═══ TEKS KAJIAN
Pengaruh mekanisme puasa terhadap kesehatan jasmani meliputi berbagai aspek kesehatan, diantaranya yaitu :

Memberikan kesempatan istirahat kepada alat pencernaan,

Pada hari-hari ketika tidak sedang berpuasa, alat pencernaan di dalam tubuh bekerja keras, oleh karena itu sudah sepantasnya alat pencernaan diberi istirahat.

Membersihkan tubuh dari racun dan kotoran (detoksifikasi). Dengan puasa, berarti membatasi kalori yang masuk dalam tubuh kita sehingga menghasilkan enzim antioksidan yang dapat membersihkan zat-zat yang bersifat racun dan karsinogen dan mengeluarkannya dari dalam tubuh.

Menambah jumlah sel darah putih. Sel darah putih berfungsi untuk menangkal serangan penyakit sehingga dengan penambahan sel darah putih secara otomatis dapat meningkatkan sistem kekebalan tubuh.
══════
DAFTAR TUGAS ->
1) Menurut teks tentang puasa, apa fungsi sel darah putih?
2) Kutip teks tentang puasa apa adanya, mulai dari bagian yang memuat "Memberikan kesempatan istirahat" dan berhenti setelah "pencernaan diberi istirahat.".
Data berikut tidak diperlukan.
═══ DATA HASIL EKSTRAKSI
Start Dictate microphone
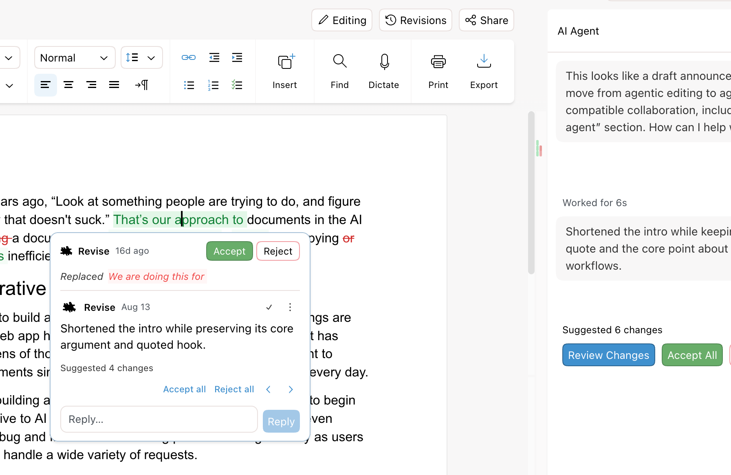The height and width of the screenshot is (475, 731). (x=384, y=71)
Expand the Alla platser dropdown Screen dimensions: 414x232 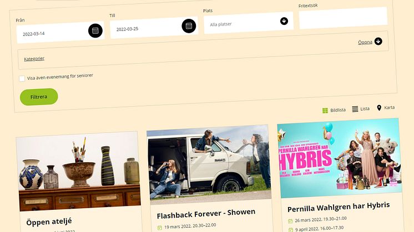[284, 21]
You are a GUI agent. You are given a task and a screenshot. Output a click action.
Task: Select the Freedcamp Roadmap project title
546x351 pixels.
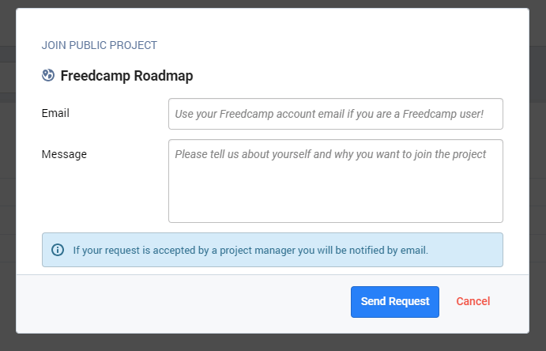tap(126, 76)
══════
JAWABAN BERURUTAN ->
1) Menangkal serangan penyakit.

2)
Memberikan kesempatan istirahat kepada alat pencernaan,

Pada hari-hari ketika tidak sedang berpuasa, alat pencernaan di dalam tubuh bekerja keras, oleh karena itu sudah sepantasnya alat pencernaan diberi istirahat.